Please repeat word for word the line containing "Task: Click green" and every following line up to and including the last one below, pictures excluded.
GIVEN DATA: Begin
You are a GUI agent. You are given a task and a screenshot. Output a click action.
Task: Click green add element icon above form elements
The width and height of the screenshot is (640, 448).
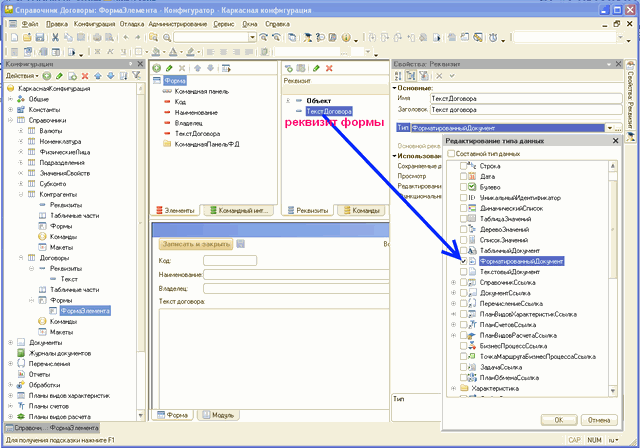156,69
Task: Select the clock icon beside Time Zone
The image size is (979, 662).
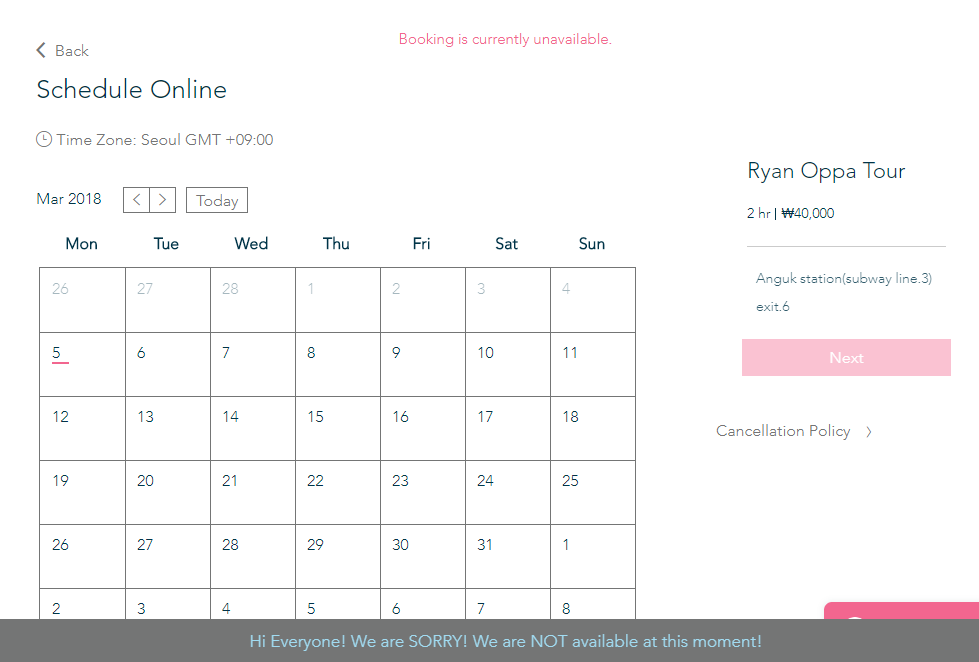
GIVEN DATA: End
THE ANSWER:
Task: Click green add element icon above form elements
The width and height of the screenshot is (640, 448).
156,69
Task: Select the clock icon beside Time Zone
The image size is (979, 662).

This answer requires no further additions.